→ WHAT YOU SHOULD DO
Print the following lines again, word for word, with nothing changed.

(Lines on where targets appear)
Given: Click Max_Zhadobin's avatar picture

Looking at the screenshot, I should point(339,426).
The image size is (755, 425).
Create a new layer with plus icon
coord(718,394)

→ EXERCISE RESULT
Given: Click Max_Zhadobin's avatar picture

Looking at the screenshot, I should point(339,426).
The image size is (755, 425).
Create a new layer with plus icon
coord(718,394)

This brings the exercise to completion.